Items from a pointing dataset |
** begin **
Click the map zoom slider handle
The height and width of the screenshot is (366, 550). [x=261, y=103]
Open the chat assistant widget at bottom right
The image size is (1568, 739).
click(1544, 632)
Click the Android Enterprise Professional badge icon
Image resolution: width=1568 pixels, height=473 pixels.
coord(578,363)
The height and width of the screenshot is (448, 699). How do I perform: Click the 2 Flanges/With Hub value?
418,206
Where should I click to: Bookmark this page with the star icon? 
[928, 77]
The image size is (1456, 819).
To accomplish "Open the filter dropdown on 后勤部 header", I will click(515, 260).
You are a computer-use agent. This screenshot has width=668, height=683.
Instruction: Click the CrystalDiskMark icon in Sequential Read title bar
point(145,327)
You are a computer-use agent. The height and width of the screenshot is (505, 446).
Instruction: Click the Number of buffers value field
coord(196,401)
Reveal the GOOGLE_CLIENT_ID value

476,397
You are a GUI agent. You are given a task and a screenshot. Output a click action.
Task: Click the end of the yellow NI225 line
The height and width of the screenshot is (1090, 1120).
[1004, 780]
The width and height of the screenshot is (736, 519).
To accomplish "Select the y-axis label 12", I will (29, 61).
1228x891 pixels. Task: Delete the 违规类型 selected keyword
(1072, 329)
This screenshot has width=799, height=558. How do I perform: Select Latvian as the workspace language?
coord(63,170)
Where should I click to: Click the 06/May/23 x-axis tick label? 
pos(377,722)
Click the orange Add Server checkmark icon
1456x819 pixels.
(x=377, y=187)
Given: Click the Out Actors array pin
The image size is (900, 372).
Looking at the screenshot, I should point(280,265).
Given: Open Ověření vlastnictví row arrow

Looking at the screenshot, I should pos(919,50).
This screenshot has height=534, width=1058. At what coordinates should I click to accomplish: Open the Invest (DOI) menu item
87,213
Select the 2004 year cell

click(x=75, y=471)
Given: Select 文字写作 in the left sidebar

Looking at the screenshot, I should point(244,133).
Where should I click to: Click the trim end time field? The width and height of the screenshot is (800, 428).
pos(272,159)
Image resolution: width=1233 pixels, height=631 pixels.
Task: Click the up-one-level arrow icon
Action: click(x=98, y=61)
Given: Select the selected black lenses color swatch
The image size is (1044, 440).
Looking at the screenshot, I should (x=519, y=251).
** end **
Copy all of the items above word for word.

RESPONSE TO THE TASK |
Click the map zoom slider handle
The height and width of the screenshot is (366, 550). [x=261, y=103]
Open the chat assistant widget at bottom right
The image size is (1568, 739).
click(1544, 632)
Click the Android Enterprise Professional badge icon
Image resolution: width=1568 pixels, height=473 pixels.
coord(578,363)
The height and width of the screenshot is (448, 699). How do I perform: Click the 2 Flanges/With Hub value?
418,206
Where should I click to: Bookmark this page with the star icon? 
[928, 77]
The image size is (1456, 819).
To accomplish "Open the filter dropdown on 后勤部 header", I will click(515, 260).
You are a computer-use agent. This screenshot has width=668, height=683.
Instruction: Click the CrystalDiskMark icon in Sequential Read title bar
point(145,327)
You are a computer-use agent. The height and width of the screenshot is (505, 446).
Instruction: Click the Number of buffers value field
coord(196,401)
Reveal the GOOGLE_CLIENT_ID value

476,397
You are a GUI agent. You are given a task and a screenshot. Output a click action.
Task: Click the end of the yellow NI225 line
The height and width of the screenshot is (1090, 1120).
[1004, 780]
The width and height of the screenshot is (736, 519).
To accomplish "Select the y-axis label 12", I will (29, 61).
1228x891 pixels. Task: Delete the 违规类型 selected keyword
(1072, 329)
This screenshot has width=799, height=558. How do I perform: Select Latvian as the workspace language?
coord(63,170)
Where should I click to: Click the 06/May/23 x-axis tick label? 
pos(377,722)
Click the orange Add Server checkmark icon
1456x819 pixels.
(x=377, y=187)
Given: Click the Out Actors array pin
The image size is (900, 372).
Looking at the screenshot, I should point(280,265).
Given: Open Ověření vlastnictví row arrow

Looking at the screenshot, I should pos(919,50).
This screenshot has height=534, width=1058. At what coordinates should I click to accomplish: Open the Invest (DOI) menu item
87,213
Select the 2004 year cell

click(x=75, y=471)
Given: Select 文字写作 in the left sidebar

Looking at the screenshot, I should point(244,133).
Where should I click to: Click the trim end time field? The width and height of the screenshot is (800, 428).
pos(272,159)
Image resolution: width=1233 pixels, height=631 pixels.
Task: Click the up-one-level arrow icon
Action: click(x=98, y=61)
Given: Select the selected black lenses color swatch
The image size is (1044, 440).
Looking at the screenshot, I should (x=519, y=251).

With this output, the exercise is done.